__What to do__: Update the rows beginning at the line that contains "will click(x=122, y=35)." and stopping after the line that contains "Action: pyautogui.click(x=1487, y=270)" by replacing "Dock" with "taskbar", and leave everything else unchanged.

=== The records ===

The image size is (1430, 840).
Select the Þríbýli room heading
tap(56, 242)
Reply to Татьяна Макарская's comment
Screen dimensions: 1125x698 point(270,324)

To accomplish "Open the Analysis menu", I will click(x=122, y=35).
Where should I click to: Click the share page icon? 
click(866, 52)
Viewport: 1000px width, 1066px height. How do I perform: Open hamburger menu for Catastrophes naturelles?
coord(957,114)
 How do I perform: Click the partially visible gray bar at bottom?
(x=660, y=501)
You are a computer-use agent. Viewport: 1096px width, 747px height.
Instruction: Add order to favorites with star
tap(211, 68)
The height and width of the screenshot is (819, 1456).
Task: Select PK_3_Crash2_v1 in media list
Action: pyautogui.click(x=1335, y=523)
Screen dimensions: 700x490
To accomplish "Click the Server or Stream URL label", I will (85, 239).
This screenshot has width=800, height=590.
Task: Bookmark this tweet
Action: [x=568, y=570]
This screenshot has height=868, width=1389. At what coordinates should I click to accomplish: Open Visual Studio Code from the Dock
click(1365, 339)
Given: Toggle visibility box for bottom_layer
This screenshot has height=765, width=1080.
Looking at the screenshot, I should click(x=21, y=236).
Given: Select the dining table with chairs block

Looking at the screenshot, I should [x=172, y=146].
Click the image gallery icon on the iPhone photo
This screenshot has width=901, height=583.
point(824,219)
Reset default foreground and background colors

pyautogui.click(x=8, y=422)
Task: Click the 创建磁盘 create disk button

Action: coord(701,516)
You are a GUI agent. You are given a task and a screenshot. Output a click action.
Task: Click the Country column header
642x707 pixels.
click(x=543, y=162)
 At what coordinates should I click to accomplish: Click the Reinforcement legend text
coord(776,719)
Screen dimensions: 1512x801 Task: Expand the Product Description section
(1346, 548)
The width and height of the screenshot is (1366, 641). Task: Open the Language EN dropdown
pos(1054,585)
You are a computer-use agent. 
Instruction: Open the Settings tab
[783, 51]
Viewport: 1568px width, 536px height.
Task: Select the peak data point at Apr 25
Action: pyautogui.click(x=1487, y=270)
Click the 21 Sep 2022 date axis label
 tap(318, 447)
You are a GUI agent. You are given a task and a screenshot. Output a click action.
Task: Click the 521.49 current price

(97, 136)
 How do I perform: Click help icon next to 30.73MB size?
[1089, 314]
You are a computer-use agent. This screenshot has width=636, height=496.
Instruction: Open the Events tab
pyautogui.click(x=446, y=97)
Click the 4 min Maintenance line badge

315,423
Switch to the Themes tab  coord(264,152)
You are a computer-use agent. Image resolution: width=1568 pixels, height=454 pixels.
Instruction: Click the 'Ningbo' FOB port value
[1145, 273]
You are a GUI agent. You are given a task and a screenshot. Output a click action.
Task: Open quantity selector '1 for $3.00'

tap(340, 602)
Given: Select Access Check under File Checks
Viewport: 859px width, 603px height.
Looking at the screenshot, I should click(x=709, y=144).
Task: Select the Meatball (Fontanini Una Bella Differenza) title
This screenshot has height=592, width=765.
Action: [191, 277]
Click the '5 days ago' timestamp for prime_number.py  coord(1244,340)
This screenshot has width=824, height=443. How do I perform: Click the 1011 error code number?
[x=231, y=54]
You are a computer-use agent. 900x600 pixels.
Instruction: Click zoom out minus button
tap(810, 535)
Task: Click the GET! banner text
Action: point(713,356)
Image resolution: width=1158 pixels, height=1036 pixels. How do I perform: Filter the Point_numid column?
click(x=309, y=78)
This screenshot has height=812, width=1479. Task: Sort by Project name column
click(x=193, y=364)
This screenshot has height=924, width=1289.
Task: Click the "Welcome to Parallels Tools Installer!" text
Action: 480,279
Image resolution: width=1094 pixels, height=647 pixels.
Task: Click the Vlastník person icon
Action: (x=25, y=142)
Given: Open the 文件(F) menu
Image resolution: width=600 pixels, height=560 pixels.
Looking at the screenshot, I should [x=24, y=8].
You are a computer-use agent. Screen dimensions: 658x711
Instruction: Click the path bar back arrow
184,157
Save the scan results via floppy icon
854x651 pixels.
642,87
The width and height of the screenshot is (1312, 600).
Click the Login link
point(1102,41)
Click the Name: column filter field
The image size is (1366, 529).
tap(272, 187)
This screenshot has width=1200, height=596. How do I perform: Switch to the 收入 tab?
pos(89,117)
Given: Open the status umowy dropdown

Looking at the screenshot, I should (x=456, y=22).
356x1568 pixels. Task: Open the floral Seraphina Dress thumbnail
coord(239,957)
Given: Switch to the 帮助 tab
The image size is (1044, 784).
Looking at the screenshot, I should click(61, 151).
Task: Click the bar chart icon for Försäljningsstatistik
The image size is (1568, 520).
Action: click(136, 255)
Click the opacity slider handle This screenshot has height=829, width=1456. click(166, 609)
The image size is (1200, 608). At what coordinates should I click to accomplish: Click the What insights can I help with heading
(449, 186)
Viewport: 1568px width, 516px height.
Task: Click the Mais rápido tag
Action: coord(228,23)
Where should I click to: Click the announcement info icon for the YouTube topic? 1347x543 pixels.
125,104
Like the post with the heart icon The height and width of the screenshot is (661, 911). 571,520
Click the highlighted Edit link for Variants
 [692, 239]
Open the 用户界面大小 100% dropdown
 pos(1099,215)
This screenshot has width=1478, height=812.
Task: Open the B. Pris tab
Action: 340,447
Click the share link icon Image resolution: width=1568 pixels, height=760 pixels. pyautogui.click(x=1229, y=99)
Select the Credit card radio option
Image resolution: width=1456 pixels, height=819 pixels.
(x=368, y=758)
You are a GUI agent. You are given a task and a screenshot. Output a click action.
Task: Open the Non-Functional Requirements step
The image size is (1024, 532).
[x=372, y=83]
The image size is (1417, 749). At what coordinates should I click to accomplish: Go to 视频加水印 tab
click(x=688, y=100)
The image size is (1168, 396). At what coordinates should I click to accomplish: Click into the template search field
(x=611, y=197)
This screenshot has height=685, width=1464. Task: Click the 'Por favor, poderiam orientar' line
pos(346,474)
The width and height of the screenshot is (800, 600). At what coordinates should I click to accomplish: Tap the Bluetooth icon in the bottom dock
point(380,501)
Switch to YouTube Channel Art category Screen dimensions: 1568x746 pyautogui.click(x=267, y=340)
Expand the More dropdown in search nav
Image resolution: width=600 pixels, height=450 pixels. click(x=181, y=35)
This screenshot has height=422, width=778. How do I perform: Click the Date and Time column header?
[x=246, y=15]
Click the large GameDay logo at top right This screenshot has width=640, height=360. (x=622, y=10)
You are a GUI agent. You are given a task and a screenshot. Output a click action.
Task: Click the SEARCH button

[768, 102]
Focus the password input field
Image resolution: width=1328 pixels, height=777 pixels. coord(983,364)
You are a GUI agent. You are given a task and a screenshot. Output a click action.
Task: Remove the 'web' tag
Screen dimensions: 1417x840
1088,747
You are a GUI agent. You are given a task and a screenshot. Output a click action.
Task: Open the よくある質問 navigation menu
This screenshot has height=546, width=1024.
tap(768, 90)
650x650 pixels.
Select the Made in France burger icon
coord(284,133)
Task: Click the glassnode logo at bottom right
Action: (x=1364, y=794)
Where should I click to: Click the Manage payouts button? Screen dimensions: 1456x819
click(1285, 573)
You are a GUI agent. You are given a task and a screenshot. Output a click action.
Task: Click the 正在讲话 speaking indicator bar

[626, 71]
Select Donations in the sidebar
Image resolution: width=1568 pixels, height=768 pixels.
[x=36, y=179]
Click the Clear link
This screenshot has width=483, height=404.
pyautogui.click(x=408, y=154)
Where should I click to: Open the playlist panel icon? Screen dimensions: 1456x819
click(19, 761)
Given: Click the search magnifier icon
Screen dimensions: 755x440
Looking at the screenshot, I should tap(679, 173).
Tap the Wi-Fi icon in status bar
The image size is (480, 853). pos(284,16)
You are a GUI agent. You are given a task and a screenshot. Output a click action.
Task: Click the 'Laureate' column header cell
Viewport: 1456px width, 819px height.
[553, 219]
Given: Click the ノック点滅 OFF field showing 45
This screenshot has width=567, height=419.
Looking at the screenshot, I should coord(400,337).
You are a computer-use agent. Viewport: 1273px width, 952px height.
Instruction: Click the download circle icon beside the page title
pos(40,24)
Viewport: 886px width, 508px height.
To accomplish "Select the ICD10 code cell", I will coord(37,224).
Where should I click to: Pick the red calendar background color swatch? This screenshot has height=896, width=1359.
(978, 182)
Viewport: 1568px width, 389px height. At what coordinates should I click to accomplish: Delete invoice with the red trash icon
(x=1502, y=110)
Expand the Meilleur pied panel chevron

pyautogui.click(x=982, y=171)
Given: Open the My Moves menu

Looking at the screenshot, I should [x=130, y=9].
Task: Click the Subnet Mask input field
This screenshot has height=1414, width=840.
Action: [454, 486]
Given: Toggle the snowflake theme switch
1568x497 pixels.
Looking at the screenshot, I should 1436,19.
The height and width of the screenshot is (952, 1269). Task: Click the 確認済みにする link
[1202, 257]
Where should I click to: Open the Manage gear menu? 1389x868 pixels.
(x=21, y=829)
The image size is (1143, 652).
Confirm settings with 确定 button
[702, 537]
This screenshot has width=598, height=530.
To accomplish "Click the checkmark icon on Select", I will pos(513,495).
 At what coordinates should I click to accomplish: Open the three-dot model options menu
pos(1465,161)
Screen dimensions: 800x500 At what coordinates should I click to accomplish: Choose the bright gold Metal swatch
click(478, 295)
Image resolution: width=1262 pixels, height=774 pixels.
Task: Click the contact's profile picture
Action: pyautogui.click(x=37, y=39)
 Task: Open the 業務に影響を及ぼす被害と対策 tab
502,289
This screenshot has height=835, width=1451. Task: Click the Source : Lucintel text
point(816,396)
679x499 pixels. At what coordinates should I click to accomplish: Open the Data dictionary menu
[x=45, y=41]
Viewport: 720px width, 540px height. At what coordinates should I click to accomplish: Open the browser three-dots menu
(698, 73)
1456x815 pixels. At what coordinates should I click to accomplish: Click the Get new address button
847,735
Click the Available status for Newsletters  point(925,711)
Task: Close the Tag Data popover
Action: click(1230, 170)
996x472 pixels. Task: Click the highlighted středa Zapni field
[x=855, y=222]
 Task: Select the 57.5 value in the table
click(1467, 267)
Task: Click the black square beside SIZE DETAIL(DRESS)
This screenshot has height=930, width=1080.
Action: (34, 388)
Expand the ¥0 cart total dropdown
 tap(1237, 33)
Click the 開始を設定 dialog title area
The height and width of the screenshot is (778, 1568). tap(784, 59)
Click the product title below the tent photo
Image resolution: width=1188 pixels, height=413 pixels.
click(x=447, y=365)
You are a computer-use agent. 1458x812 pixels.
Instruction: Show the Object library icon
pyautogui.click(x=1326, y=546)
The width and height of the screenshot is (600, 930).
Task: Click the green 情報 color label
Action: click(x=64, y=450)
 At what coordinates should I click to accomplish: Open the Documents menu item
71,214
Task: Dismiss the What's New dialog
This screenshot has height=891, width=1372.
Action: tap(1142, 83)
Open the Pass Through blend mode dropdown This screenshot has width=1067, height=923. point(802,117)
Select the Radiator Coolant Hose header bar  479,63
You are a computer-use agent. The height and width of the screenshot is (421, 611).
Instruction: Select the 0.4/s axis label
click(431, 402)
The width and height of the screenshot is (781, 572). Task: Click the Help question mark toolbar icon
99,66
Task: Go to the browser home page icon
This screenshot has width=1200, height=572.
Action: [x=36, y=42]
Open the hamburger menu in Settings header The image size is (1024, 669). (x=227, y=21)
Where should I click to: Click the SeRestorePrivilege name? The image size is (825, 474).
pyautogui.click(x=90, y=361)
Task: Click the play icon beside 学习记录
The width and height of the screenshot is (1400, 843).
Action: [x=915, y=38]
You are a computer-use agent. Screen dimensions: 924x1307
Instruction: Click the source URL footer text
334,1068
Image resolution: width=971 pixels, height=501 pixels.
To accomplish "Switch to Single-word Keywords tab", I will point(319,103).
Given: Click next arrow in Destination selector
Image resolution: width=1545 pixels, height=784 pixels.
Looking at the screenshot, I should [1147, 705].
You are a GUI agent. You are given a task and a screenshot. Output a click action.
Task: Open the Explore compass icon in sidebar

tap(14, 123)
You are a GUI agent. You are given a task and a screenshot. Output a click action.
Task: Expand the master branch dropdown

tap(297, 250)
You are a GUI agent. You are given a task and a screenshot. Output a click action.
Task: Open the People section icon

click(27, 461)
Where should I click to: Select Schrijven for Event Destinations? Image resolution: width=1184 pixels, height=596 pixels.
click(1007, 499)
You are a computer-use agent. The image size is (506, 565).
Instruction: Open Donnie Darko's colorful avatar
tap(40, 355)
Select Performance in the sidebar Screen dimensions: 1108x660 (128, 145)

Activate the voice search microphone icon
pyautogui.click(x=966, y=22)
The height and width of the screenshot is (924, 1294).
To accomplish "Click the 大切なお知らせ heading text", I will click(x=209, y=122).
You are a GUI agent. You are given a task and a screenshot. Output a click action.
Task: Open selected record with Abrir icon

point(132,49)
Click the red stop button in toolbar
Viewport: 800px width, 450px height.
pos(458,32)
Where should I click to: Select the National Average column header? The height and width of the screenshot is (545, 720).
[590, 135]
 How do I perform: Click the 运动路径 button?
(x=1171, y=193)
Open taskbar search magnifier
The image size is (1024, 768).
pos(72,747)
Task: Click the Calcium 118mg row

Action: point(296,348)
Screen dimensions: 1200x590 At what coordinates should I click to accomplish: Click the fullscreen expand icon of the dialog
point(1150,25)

===

__Problem solution__:
To accomplish "Open the Analysis menu", I will click(x=122, y=35).
Where should I click to: Click the share page icon? 
click(866, 52)
Viewport: 1000px width, 1066px height. How do I perform: Open hamburger menu for Catastrophes naturelles?
coord(957,114)
 How do I perform: Click the partially visible gray bar at bottom?
(x=660, y=501)
You are a computer-use agent. Viewport: 1096px width, 747px height.
Instruction: Add order to favorites with star
tap(211, 68)
The height and width of the screenshot is (819, 1456).
Task: Select PK_3_Crash2_v1 in media list
Action: pyautogui.click(x=1335, y=523)
Screen dimensions: 700x490
To accomplish "Click the Server or Stream URL label", I will (85, 239).
This screenshot has width=800, height=590.
Task: Bookmark this tweet
Action: [x=568, y=570]
This screenshot has height=868, width=1389. At what coordinates should I click to accomplish: Open Visual Studio Code from the taskbar
click(1365, 339)
Given: Toggle visibility box for bottom_layer
This screenshot has height=765, width=1080.
Looking at the screenshot, I should click(x=21, y=236).
Given: Select the dining table with chairs block

Looking at the screenshot, I should [x=172, y=146].
Click the image gallery icon on the iPhone photo
This screenshot has width=901, height=583.
point(824,219)
Reset default foreground and background colors

pyautogui.click(x=8, y=422)
Task: Click the 创建磁盘 create disk button

Action: coord(701,516)
You are a GUI agent. You are given a task and a screenshot. Output a click action.
Task: Click the Country column header
642x707 pixels.
click(x=543, y=162)
 At what coordinates should I click to accomplish: Click the Reinforcement legend text
coord(776,719)
Screen dimensions: 1512x801 Task: Expand the Product Description section
(1346, 548)
The width and height of the screenshot is (1366, 641). Task: Open the Language EN dropdown
pos(1054,585)
You are a computer-use agent. 
Instruction: Open the Settings tab
[783, 51]
Viewport: 1568px width, 536px height.
Task: Select the peak data point at Apr 25
Action: pyautogui.click(x=1487, y=270)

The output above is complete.